Most of Dan North's work is concerned with issues raised by special effects technologies in film. His PhD thesis 'Special Effects and the Aesthetics of Illusion' connects discourses around 19th Century magic theatre and the reception of early cinema to the development of sophisticated mechanisms for the production of visual illusions up to the present day. A monograph on the subject of special effects, drawn in part from this research, will be published by Wallflower Press in 2008. Future projects will examine the importance of puppetry (marionettes, automata, animatronics and stop motion animation) in film and TV.
Prior to his appointment as a lecturer in Film Studies, he was employed by the School of English as a research fellow working with papers donated to the Bill Douglas Centre for the History of Cinema and Popular Culture by the British film-maker Don Boyd. This extensive archival project produced a preservational space and online database for several thousand items of interest to scholars of British cinema, and he is about to publish a collection of essays by leading British cinema scholars on unfinished British films. This project will foreground the role of archival materials in recovering
incomplete film texts and rendering them valuable to historians as cultural moments.
Most Represenatative Publications
- Performing Illusions: Magic, Special Effects and the Coming of the Virtual Actor, London: Wallflower Press, forthcoming January 2008.
- Sights Unseen: Unfinished British Films, Cambridge Scholars Publishing, forthcoming 2007
- 'Illusory Bodies: Magical Performance on Stage and Screen in Early Popular Visual Culture, July 2007.

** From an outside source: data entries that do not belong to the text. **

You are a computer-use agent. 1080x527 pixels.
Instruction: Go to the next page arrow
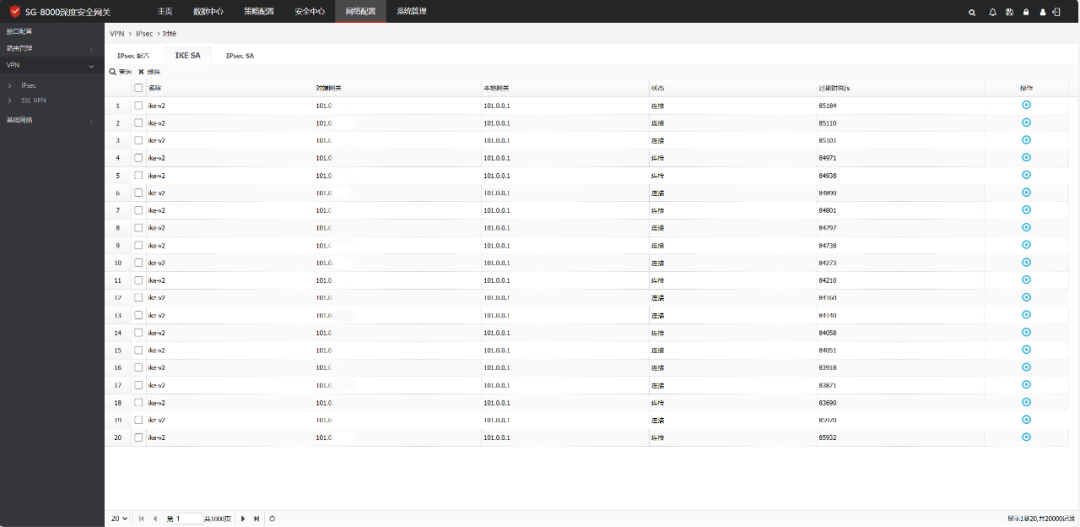[x=242, y=518]
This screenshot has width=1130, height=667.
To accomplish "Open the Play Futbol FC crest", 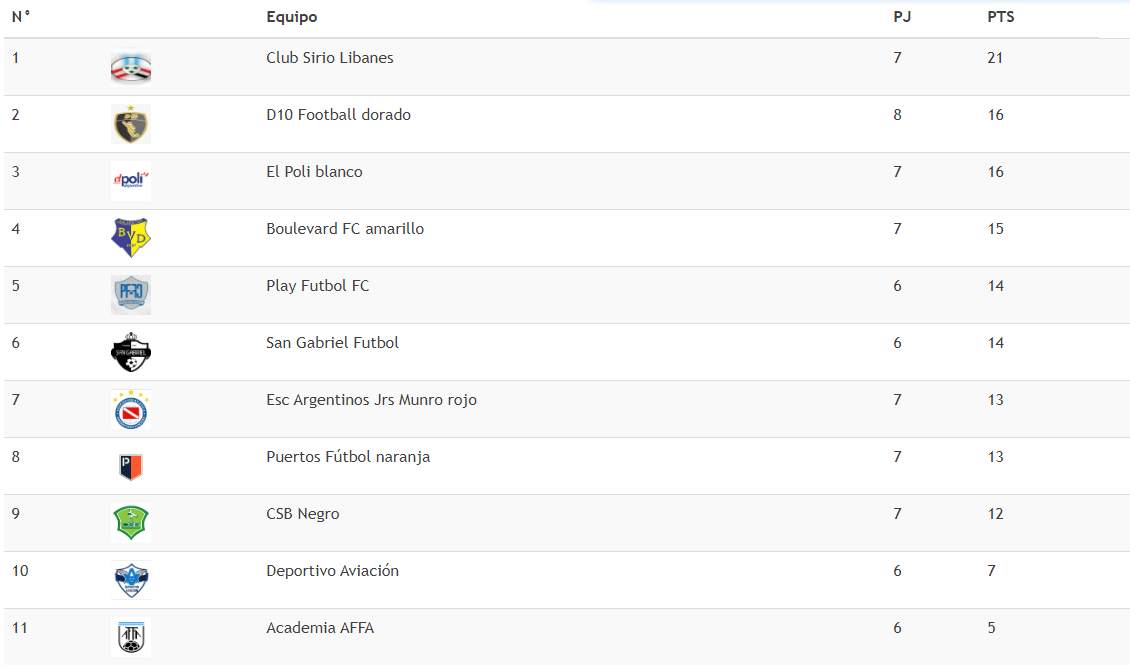I will point(131,295).
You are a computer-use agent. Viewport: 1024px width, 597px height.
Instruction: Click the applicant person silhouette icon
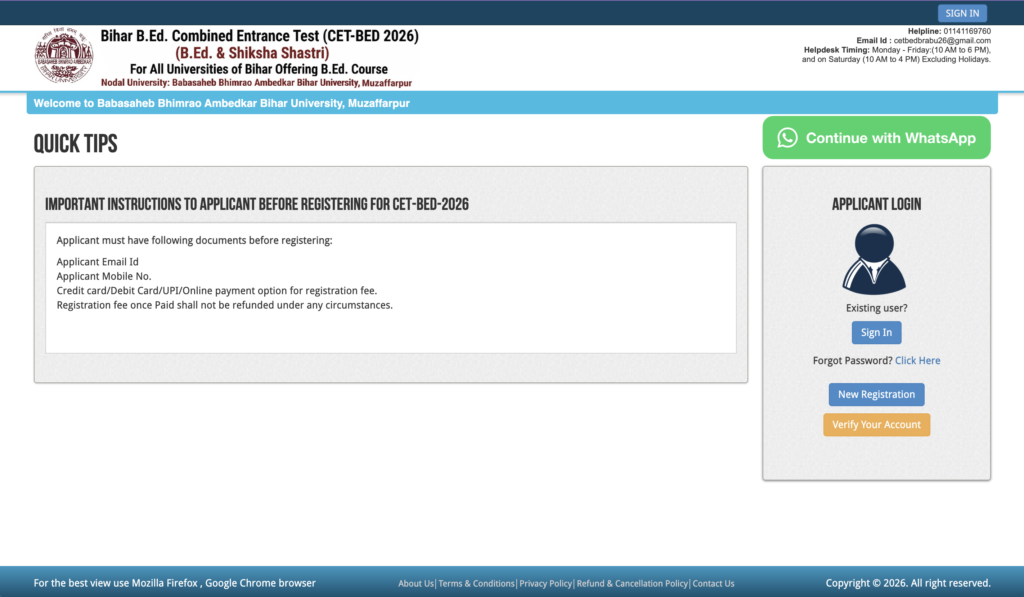[876, 258]
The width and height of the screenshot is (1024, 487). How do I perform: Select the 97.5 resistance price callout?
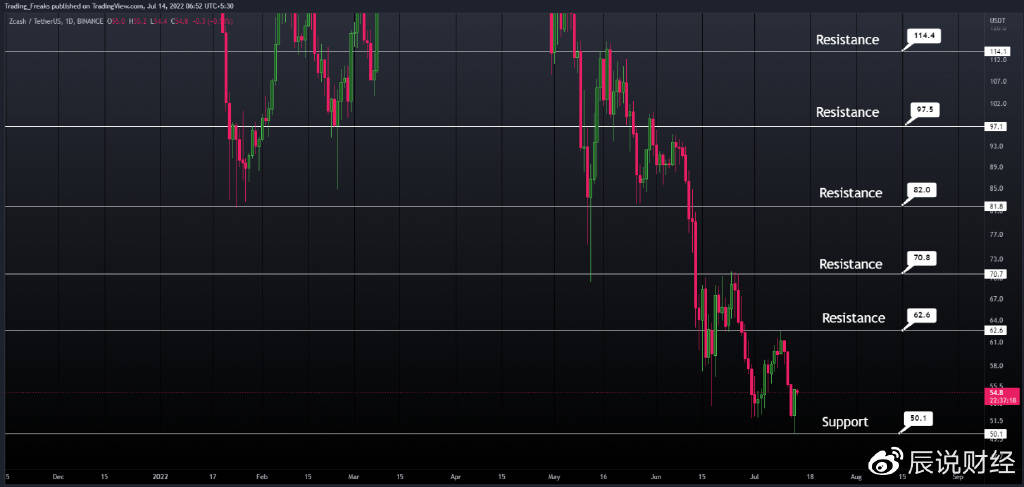tap(925, 110)
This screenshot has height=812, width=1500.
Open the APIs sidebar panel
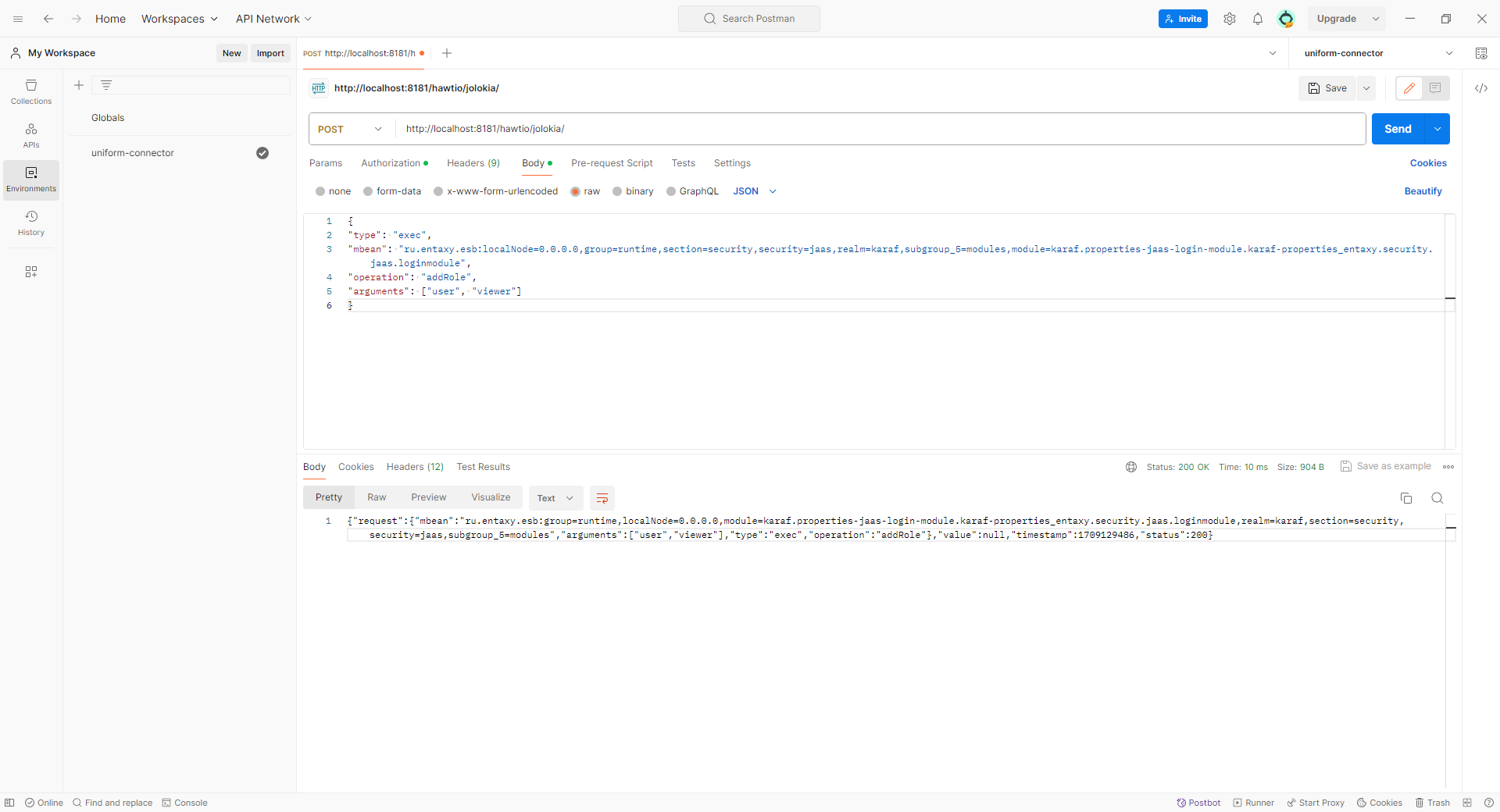point(31,135)
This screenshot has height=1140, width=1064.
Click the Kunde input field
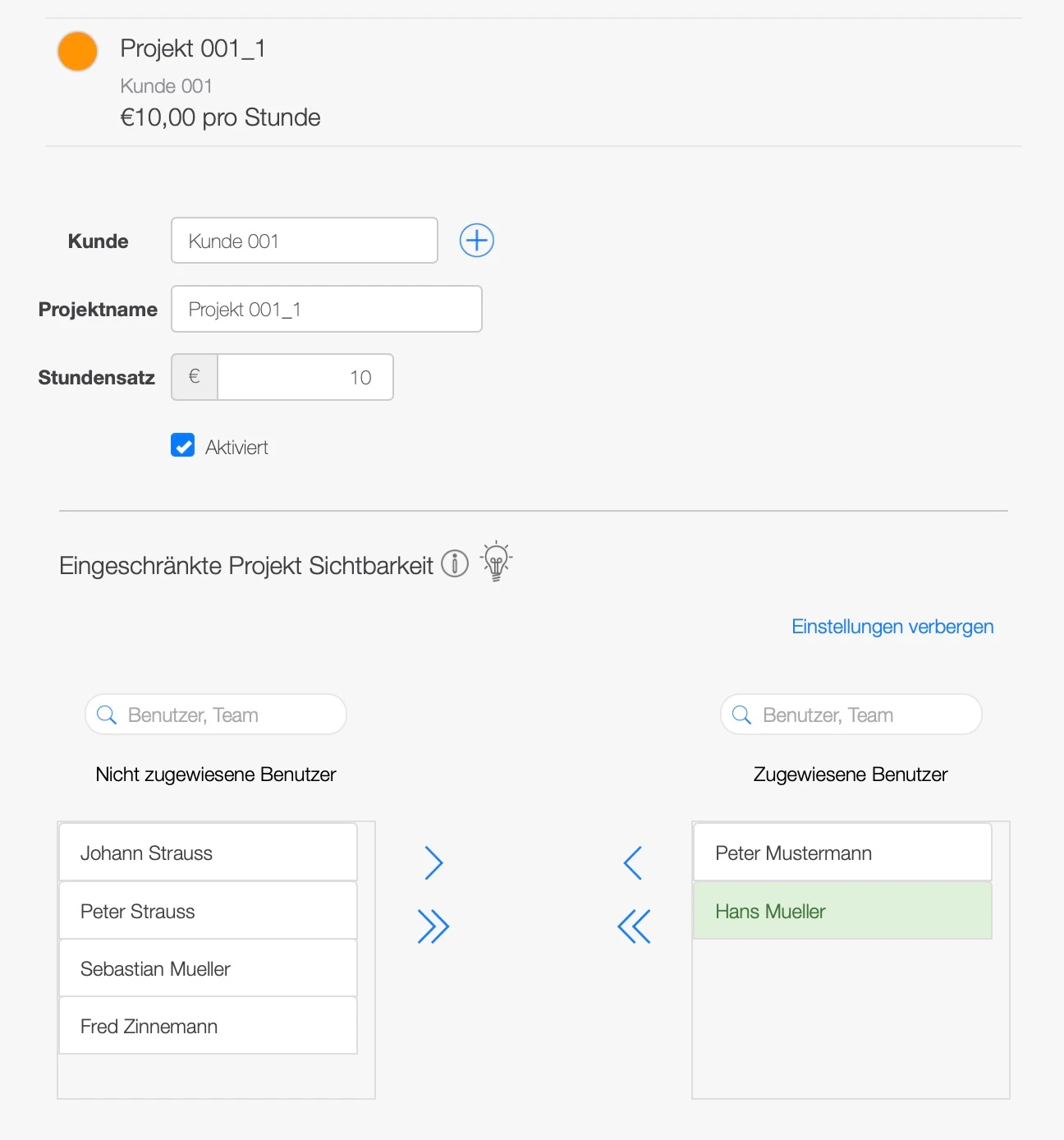pyautogui.click(x=304, y=240)
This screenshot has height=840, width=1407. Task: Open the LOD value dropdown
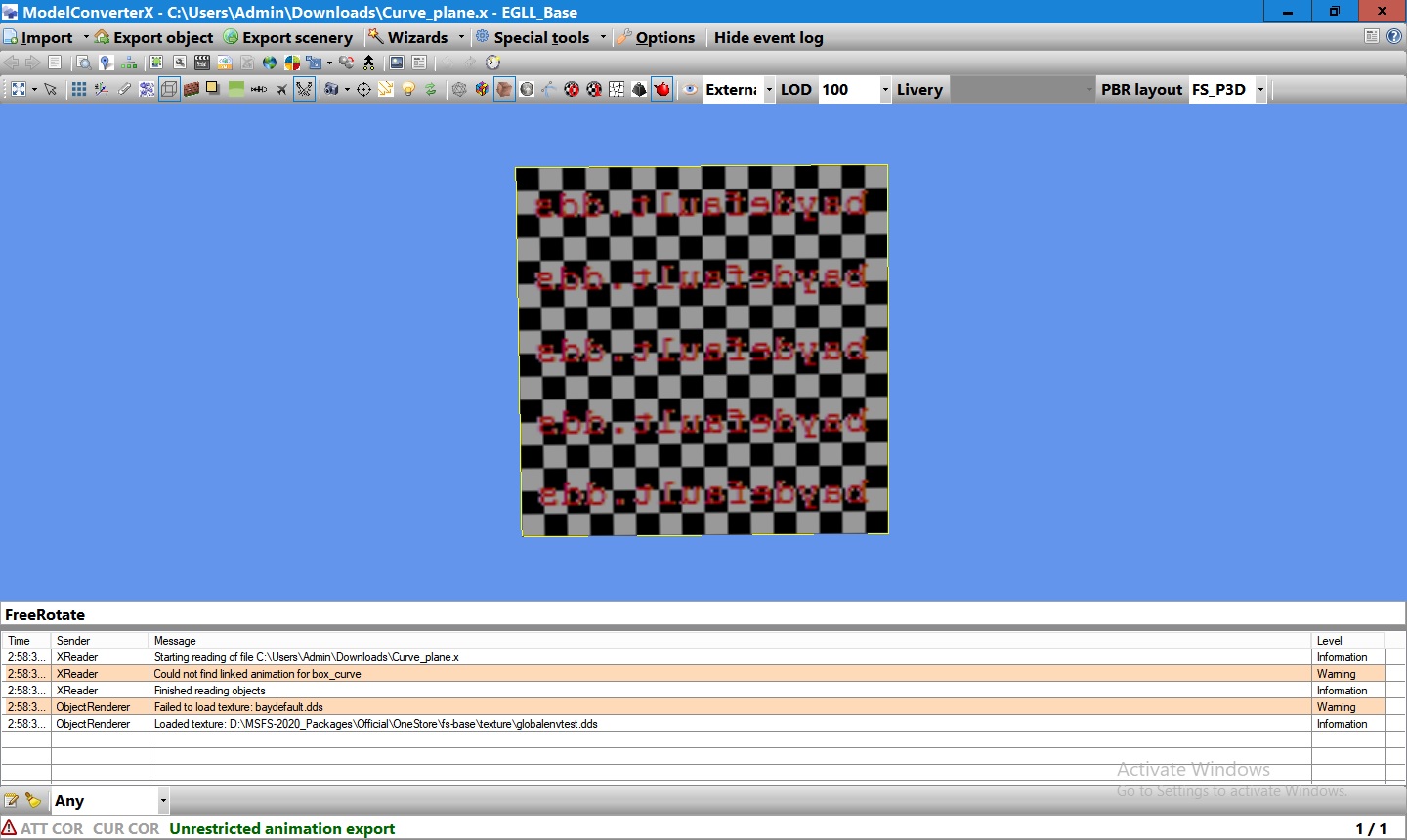point(884,89)
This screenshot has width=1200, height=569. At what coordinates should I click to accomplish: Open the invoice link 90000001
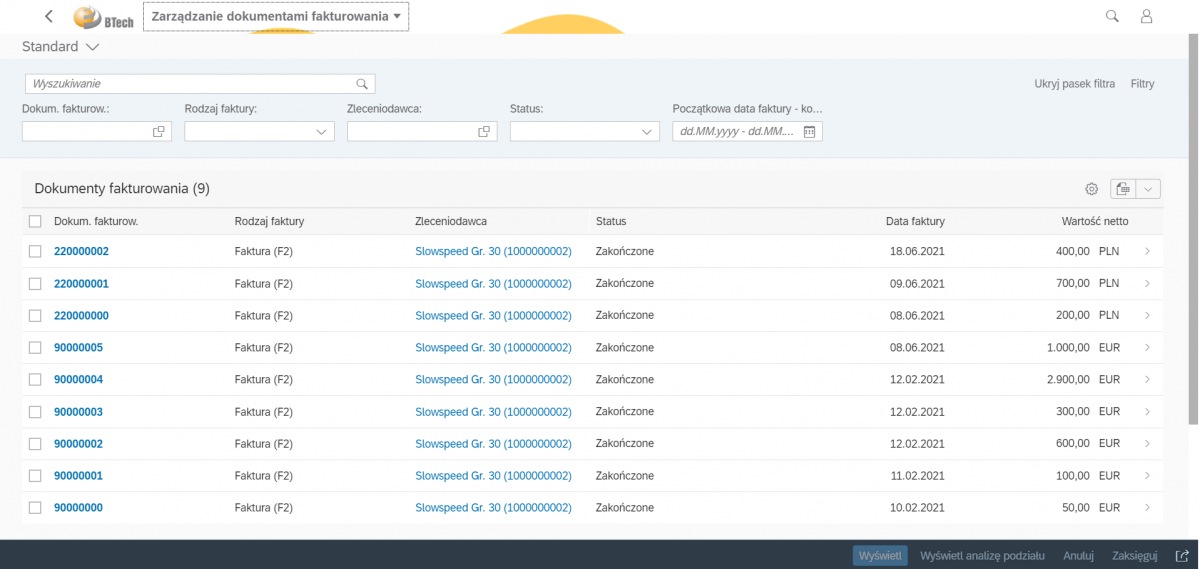[x=78, y=476]
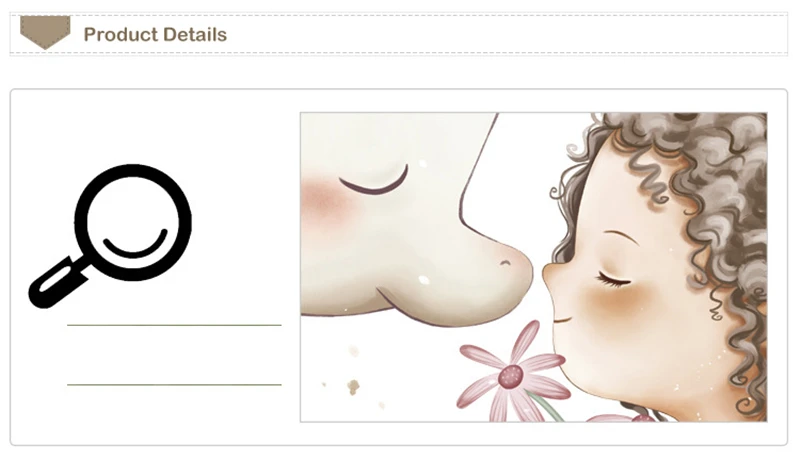Click the brown tag icon beside Product Details

point(45,32)
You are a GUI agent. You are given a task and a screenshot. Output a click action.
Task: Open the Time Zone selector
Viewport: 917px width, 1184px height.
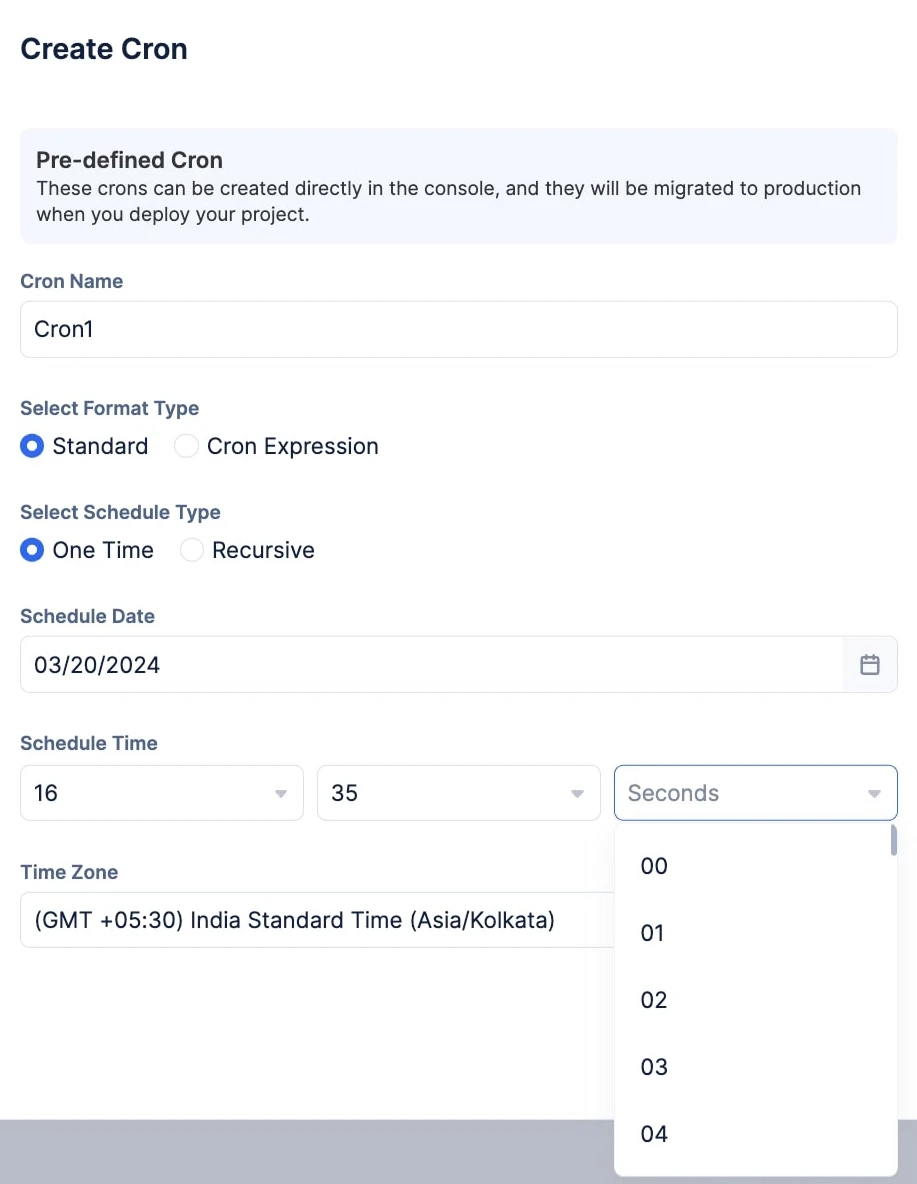[x=316, y=920]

- ‘Kill Binks: Why the World Hated its First Virtual Actor' in Culture, Identities and Technology in the Star Wars Films, Carl Silvio & Tony Vinci (eds.) McFarland, 2007
- ‘Virtual Actors, Spectacle and Special Effects: Kung Fu Meets "All That CGI Bullshit"' in The Matrix Trilogy: Cyberpunk Reloaded, Stacy Gillis (ed.) Wallflower Press, 2005
- 'From Android to Synthespian: The Performance of Mechanical Life' in Multimedia Histories: From the Magic Lantern to the Internet, John Plunkett & James Lyons (eds.) University of Exeter Press, 2007.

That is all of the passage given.